Musically, there’s an openness and range to match the breadth of emotion. Anna dusted off her clarinet and saxophone, instruments she hadn’t played for 15 years, trusting that with a little bit of time she could play proficiently enough for her purposes. A friend gifted her an electronic-kalimba too (a personalised ‘Colour Palette’ by Lottie Canto), an adaptation of the mbira instrument native to Zimbabwe (it’s found some popularity in recent years, namely on Volcano Choir’s ‘Mbira on the Morass’) and instinctively “I knew that I had to put it on everything. The sound of it was so perfect for this album: Warm, friendly and a little unsettling”, and crucially, “Both things at once.” You can hear it subtly layered under recent single “The Ghost” for one.
Perfection wasn’t the goal and she embraced flaws. On “The Orange”, Savage accidentally went to the wrong chord during recording, “but I absolutely love it” she says, ultimately keeping that in the final chord structure. “It went wrong, but it worked out for the better.”
Some of the greatest songs have ‘mistakes’ or ‘accidents’, but sometimes they come to be crucial to the qualities of these songs, take Radiohead’s “Creep” or D’Angelo’s “How Does It Feel.” Standing beside apparent errors and treating them as unexpected treasures is key to suffusing confidence and exercising self-belief. For Savage, it represents something like “an expression of my own new found attitude towards myself, to life, creativity and songwriting…a realisation that things will be alright”
The song turned out to be the linchpin of in|FLUX, perfectly showing this development that she looks to bring on stage. It’s a full circle moment; sentimentally in opposition to “ONE”, the oldest song on A Common Turn. From “I thought he was better than that, to grab an inch of stomach and say fat”, to “Nowadays I like my lovely soft belly / and my soft sensibilities / the wobbly warmth within me”
Taking this self-belief forward, she is set to play some of her biggest shows to date in 2023, including London’s Village Underground. “I am so excited to play these songs live. These songs show little pockets of joy, or recovery or hold difficult multitudes within them that hopefully show my development as a person and as a musician”.
“I feel like this album is an exploration of recovery and the journey of therapy,” says Savage.
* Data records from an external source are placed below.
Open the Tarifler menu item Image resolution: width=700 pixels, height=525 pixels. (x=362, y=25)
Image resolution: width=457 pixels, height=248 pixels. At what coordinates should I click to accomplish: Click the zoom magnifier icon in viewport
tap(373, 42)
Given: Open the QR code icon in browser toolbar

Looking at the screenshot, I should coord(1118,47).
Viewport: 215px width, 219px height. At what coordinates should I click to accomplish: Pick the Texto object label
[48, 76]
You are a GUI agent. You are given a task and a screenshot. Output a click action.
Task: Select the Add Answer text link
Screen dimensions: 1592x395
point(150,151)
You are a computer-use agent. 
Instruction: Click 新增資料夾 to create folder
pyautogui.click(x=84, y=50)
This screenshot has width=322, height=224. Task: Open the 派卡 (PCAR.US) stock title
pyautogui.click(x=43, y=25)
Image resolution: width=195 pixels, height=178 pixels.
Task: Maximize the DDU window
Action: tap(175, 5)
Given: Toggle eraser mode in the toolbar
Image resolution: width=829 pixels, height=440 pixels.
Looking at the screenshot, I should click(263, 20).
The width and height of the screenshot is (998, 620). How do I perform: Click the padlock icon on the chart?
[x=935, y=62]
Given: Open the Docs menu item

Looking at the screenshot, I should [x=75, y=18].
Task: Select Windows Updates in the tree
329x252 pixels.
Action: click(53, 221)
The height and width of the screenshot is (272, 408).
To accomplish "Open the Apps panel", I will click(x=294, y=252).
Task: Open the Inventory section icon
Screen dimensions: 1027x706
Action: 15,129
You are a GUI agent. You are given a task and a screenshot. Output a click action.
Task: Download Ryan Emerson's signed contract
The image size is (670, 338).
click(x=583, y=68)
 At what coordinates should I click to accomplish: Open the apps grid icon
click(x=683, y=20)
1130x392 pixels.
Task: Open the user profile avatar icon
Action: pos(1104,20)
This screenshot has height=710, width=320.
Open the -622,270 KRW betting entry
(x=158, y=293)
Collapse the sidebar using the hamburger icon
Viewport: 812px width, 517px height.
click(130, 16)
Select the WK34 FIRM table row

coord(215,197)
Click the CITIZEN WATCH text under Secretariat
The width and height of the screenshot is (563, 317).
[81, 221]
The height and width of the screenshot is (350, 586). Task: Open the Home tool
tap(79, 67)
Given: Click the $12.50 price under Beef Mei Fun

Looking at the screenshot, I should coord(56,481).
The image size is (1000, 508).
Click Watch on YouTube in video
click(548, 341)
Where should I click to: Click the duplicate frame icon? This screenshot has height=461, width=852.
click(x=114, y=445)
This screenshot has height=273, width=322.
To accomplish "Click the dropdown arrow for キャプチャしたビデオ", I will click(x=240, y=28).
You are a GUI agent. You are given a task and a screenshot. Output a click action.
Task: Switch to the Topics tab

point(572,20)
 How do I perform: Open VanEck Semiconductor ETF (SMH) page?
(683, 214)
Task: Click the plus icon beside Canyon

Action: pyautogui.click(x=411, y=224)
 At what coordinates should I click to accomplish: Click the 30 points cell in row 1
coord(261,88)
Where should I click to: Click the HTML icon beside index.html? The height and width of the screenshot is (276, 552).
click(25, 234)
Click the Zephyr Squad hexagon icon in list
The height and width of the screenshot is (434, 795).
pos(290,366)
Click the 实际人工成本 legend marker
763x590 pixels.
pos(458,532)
By standing in dichotomy: the light and dark of it, highs and lows it produces, love and loss and everything in between, she explores new plains that unfurl and reveal a different and more self-assured person within. “it’s a difficult thing [to engage in] but can also be the best thing ever, and lead you to feeling completely content.”
It’ll be a sentiment that reaches fans deeply, especially in a time where uncertainty feels a lot more ubiquitous to life in recent memory. We’re all trying really fucking hard to be happy and content, and Anna B Savage is trying really fucking hard too. But she’s equipped more than ever to, as she says, “carve out my own life…know that it can be enjoyable, and lean into that.” Like she says on “The Orange”, if this is all that there is…she’s going to be fine.